***** Records for the exercise

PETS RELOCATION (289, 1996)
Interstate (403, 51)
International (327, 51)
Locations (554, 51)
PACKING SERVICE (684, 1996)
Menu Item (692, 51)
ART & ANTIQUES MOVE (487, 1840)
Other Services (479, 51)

**********
***** Records for the exercise

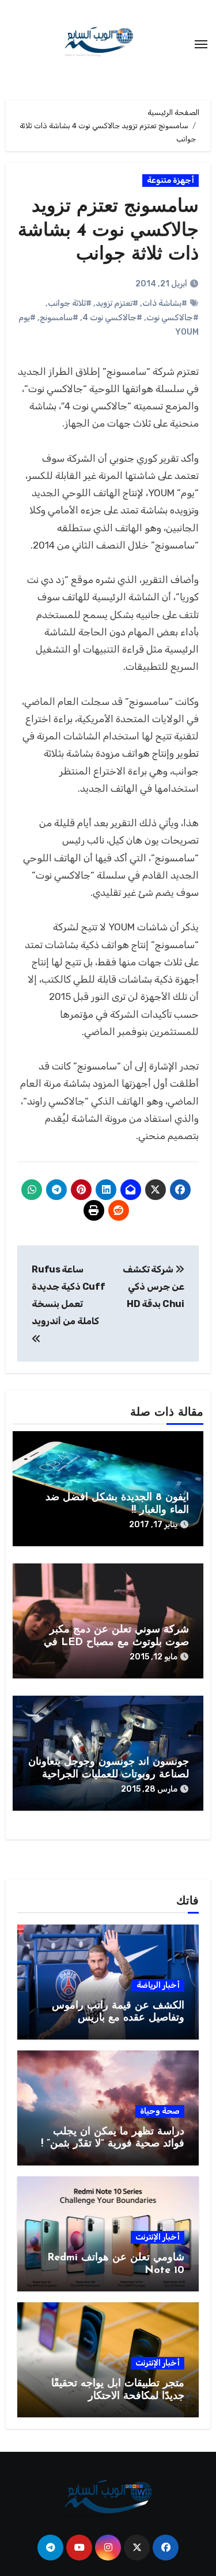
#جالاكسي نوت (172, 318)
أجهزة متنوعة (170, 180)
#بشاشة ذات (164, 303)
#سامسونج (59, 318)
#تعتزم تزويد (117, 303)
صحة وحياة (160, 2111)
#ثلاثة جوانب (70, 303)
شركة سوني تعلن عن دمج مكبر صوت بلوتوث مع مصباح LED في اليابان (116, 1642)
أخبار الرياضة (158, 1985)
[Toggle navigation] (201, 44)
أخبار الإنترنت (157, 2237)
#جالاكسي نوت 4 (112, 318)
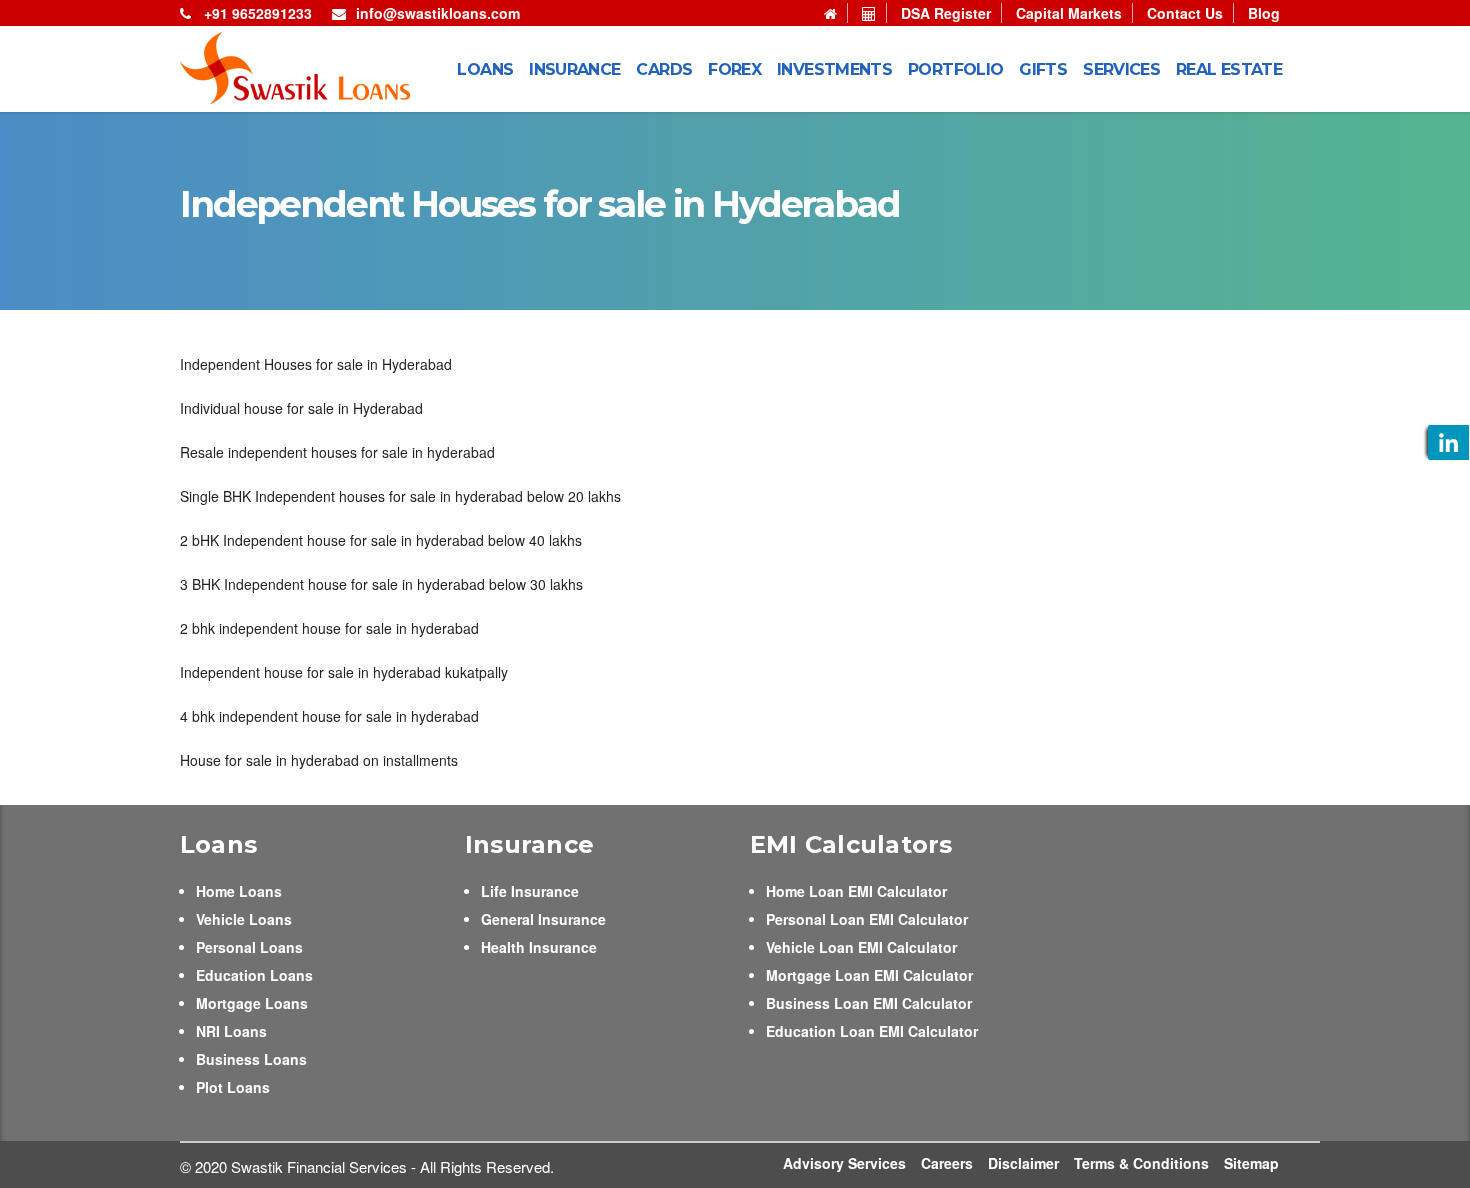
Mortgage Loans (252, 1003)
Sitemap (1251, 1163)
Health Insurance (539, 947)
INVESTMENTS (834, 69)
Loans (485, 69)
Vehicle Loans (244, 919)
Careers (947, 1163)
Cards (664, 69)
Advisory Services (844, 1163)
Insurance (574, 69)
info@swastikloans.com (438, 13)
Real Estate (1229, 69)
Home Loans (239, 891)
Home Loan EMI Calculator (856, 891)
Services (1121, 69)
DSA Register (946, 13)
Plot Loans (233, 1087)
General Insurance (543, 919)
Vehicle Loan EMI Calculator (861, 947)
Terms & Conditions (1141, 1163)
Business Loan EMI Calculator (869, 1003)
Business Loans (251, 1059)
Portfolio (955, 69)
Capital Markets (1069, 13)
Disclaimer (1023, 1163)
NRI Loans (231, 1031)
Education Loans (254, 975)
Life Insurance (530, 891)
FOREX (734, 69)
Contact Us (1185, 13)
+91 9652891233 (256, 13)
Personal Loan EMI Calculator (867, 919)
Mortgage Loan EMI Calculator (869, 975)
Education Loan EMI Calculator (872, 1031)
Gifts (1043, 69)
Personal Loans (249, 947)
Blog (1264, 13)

**********

Output only an exact transcription of the lines above from the one with "PETS RELOCATION (289, 1996)" up to and including the one with "Other Services (479, 51)".

PETS RELOCATION (289, 1996)
Interstate (403, 51)
International (327, 51)
Locations (554, 51)
PACKING SERVICE (684, 1996)
Menu Item (692, 51)
ART & ANTIQUES MOVE (487, 1840)
Other Services (479, 51)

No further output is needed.